SAL/ON

A Blog of Seattle Arts & Lectures

5 Books Giving Us All the Fall Feels

By Rachel Bachler

Trees turn, leaves crunch, night falls altogether at four in the afternoon, and the delightfully sudden fifty-degree drop in temperature entices even the grumpiest of sidewalk commuters to partake in a ceremonial open-mouth, ‘I can see my breath!’ exhale.
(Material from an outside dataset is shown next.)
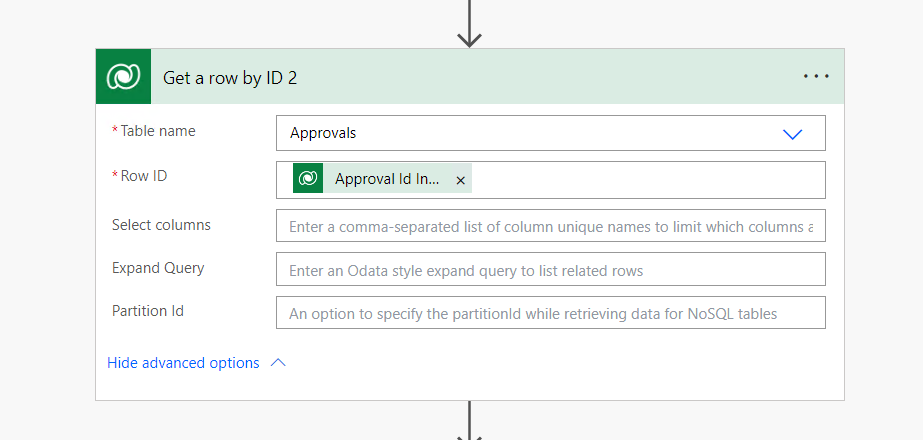Focus the Partition Id input field

(x=550, y=313)
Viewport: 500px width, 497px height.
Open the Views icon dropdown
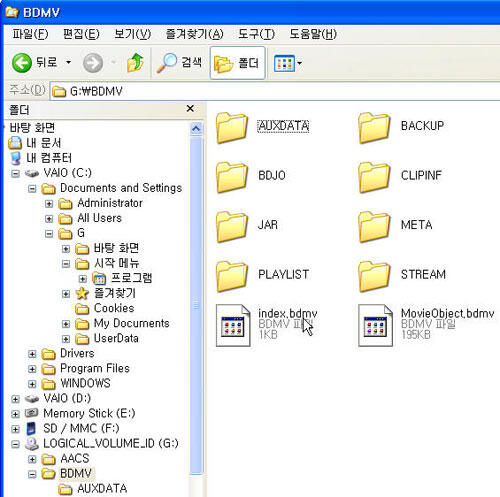288,63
Fall, with all its entrancingly warm scarves and pumpkin scones, is the time of year that brings Seattleites together to share in the comfort of a heart-stirring story and the cozy of an oversized, overpriced, sherpa-lined blanket. We invite you to share in this comfort of the season with SAL in our “5 Books Giving Us All the Fall Feels”—these five books will make you want to crawl under the covers and stay there, reading.


Dominique Nabokov

#1 Grand Union | Zadie Smith

So you ate half a gallon of ice cream because it was a Monday; Zadie Smith gets it. So you’ve tried on the entire contents of your closet and can’t stand anything you own; Zadie Smith understands. In the most gloriously authentic way, Smith gives heart to the clumsy, everyday experiences that narrate our often unforgiving modern world in her first collection of short stories, Grand Union. An assortment of stories to validate our most unflattering moments and allow us to laugh at their humanity.


 

Maira Kalman

#2 Beloved Dog | Maira Kalman

Ah. The irrefutable companion. Slobbery, awful-breathed, for some reason always muddy, and yet excited to the point of blacking out when you come home everyday from work. Author and illustrator Maira Kalman brings a voice (and face!) to the pups we cherish in Beloved Dog, reminding us that life is best experienced moment by moment and that joy isn’t so complicated. (Well, maybe for cat lovers).


 

Joe Mazza/Little Brown

#3 House of Broken Angels | Luis Alberto Urrea

Growing up with a name like “Little Angel,” under the reign of a big brother by the name of “Big Angel,” may not inspire the most chummy sibling relationship. But family is family, no matter the distance. The best-selling author Luis Alberto Urrea’s The House of Broken Angels is an epic portrait of one Mexican-American border story, celebrating family in all of its messiest and most endearing complexities.


 

Matt Valentine

#4 My Private Property | Mary Ruefle

If Mary Ruefle wrote a prose poem about the improvements dijon mustard could make to a PB & J, we would surely give that sandwich a try. Award-winning poet and essayist Mary Ruefle takes us, yet again, on a series of brilliant jaunts through the odd and whimsy of human observations in her latest collection of experimental prose, My Private Property. Capturing the grandest and most minuscule curiosities, My Private Property creates a world where keys find their holes and little yellow finches go people-watching.


 

Elena Seibert

#5 Pachinko | Min Jin Lee

Matchmakers, pachinko parlor crime rings, love affairs, and a family’s will to survive against the greatest odds—just your typical National Book Award Finalist, New York Times bestselling saga. Min Jin Lee’s Pachinko follows an immigrant Korean family through four generations in 20th century Japan. Dreary weekend? Don’t plan on putting this book down.